| Goal of the exercise |
The answer must be a single number: how many lines in the entries below contain the word "CONSTRUCT".

┌─ Material to process

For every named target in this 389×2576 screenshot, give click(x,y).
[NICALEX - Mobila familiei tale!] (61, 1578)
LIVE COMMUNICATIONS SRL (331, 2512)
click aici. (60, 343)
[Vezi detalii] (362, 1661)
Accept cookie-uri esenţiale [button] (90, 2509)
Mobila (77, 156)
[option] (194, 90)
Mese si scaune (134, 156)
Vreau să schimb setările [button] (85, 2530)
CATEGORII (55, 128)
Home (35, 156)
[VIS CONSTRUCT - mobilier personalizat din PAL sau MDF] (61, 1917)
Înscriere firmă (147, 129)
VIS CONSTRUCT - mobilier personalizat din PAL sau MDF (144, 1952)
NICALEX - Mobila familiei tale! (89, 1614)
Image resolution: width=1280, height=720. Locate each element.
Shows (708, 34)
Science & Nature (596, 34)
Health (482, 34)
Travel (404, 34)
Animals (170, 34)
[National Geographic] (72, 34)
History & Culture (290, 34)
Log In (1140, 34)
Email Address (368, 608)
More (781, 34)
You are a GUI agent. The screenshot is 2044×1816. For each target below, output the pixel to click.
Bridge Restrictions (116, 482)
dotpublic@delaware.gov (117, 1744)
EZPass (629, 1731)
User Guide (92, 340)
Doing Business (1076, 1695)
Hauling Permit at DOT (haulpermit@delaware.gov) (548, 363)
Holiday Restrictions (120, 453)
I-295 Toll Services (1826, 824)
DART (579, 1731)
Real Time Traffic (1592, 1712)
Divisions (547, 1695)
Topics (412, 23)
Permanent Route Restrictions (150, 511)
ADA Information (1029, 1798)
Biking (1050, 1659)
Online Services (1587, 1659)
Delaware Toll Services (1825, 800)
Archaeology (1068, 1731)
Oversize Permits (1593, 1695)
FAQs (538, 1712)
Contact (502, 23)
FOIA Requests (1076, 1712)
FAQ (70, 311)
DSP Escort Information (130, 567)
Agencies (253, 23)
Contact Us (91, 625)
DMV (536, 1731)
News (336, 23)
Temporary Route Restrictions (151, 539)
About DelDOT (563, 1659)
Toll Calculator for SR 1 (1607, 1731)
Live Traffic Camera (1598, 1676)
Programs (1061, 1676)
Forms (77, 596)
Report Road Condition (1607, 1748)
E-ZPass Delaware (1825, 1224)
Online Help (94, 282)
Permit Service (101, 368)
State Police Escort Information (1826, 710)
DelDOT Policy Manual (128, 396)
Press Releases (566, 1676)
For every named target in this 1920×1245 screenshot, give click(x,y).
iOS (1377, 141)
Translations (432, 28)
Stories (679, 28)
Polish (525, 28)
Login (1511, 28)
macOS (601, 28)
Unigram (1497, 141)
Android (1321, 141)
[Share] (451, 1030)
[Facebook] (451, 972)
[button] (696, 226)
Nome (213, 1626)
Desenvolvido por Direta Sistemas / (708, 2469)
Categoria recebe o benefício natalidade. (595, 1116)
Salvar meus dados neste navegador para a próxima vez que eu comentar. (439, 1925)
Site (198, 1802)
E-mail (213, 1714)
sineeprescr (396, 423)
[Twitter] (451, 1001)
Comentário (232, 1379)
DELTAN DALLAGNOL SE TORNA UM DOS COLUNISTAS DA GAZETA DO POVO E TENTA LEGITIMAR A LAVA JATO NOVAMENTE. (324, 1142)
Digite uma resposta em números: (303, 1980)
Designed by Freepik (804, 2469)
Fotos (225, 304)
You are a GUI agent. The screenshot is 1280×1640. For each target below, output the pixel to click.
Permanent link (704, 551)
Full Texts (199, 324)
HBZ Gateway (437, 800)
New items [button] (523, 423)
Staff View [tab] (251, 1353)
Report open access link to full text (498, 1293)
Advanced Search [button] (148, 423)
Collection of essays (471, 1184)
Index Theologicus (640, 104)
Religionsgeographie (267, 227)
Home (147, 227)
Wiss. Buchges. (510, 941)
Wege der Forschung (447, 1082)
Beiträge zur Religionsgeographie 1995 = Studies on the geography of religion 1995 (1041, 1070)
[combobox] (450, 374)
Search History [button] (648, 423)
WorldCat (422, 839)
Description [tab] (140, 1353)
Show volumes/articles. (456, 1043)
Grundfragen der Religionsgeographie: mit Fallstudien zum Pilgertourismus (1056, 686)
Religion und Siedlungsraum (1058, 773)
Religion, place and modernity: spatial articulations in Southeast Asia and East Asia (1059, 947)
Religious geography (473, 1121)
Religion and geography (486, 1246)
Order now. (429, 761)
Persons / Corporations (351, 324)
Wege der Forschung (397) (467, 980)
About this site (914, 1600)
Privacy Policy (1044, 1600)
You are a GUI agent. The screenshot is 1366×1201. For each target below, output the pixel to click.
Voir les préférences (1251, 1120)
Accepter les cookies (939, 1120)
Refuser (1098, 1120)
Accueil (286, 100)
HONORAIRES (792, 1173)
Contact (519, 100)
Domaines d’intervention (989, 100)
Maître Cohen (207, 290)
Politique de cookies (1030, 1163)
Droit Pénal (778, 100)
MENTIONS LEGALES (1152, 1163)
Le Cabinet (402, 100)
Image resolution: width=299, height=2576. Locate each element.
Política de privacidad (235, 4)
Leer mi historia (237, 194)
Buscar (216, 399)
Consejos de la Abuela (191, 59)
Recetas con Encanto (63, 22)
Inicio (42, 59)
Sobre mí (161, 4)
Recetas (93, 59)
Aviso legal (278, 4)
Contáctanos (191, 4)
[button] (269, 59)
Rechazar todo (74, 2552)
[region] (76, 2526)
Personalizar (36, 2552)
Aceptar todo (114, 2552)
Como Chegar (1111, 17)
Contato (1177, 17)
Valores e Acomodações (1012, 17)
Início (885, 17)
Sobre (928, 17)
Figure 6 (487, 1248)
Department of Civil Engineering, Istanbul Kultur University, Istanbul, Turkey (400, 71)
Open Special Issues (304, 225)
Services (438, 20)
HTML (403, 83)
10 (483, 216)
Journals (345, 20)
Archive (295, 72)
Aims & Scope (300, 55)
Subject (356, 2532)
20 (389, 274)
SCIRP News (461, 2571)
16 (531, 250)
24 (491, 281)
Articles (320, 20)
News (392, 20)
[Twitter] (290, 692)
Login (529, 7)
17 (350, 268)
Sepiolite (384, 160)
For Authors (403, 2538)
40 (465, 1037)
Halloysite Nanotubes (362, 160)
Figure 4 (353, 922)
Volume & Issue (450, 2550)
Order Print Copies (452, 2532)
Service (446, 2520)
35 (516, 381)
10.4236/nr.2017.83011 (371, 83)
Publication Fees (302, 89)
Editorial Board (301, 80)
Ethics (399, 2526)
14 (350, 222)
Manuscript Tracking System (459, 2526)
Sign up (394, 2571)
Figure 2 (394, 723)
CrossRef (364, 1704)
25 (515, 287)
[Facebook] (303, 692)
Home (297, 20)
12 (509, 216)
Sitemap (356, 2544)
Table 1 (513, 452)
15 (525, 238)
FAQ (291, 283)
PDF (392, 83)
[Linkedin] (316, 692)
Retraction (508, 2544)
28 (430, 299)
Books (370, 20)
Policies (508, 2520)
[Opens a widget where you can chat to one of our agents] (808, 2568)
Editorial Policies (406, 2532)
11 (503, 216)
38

└─

| Response area |
2